To make YouTube Shorts count and earn consistently, follow these best practices:
- Hook viewers in the first seconds, since most people decide whether to keep watching almost immediately.
- Check YouTube analytics for early drop-offs in retention because that’s where most Shorts lose momentum and stop being shown.
- Use on-screen text intentionally, so viewers can follow even without sound.
- Reuse formats that already performed well.
- Keep your videos short (15-30 seconds) and clear, because videos that get watched all the way through tend to be shown more.
5. Offer paid channel memberships
At some point, views alone stop feeling like a reliable way to earn. That’s where channel memberships start to make sense.
That “extra” doesn’t have to be complicated. Early access to videos, members-only posts, or a private live Q&A once in a while is often enough.
What makes memberships work is setting clear expectations. Promise only what you can consistently deliver, and stick to it. Channels that do well here usually keep perks simple, communicate openly, and treat members like insiders, not customers.
6. Earn money from YouTube Premium subscribers
YouTube Premium pays creators differently from ads. When someone with a Premium subscription watches your videos, you earn a share of their subscription fee based on how long they watch.
You don’t have to do anything special to turn this on. If your channel is monetized, Premium revenue is included automatically. What affects it most is watch time. The longer people stay, the more you earn.
This tends to work best for videos people actually sit through, like tutorials, explainers, or longer-form engaging content they watch in one go.
YouTube Premium works because viewers want to support their favorite creators without seeing ads.
7. Secure paid sponsorships
Despite what many people think, brands don’t only work with huge channels.

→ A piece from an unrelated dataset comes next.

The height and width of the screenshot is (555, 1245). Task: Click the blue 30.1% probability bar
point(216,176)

They look for creators who reach the right audience. If your content is focused and people trust your recommendations, you’re already valuable.

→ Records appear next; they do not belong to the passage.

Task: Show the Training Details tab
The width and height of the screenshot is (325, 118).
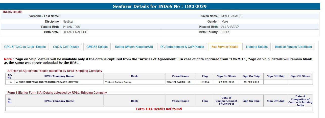Action: click(x=257, y=47)
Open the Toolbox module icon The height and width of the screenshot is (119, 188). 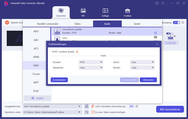[128, 11]
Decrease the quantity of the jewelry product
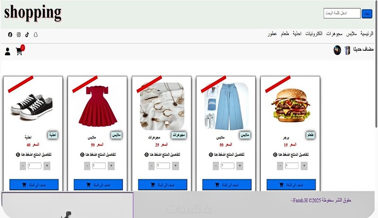378x218 pixels. pyautogui.click(x=151, y=166)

Most sponsorships start in one of two ways. Either a brand reaches out after seeing your videos, or you contact brands directly with a short pitch that explains who watches your channel and how their product fits naturally into a video.
When a sponsorship feels like part of the content, it performs better. That’s also what brings brands back. Over time, repeat partnerships turn sponsorships from one-off deals into a steady income stream.
8. Monetize through Patreon or fan funding platforms
Patreon and similar platforms give creators another way to earn directly from their audience, alongside YouTube’s built-in monetization options.
These platforms work well when you want to share things like downloadable resources, private podcasts, or behind-the-scenes content. You decide what to offer and how often, based on what fits your audience.
These platforms are simply an alternative way for people to support your channel. Some creators use only YouTube features, others add fan funding platforms alongside them.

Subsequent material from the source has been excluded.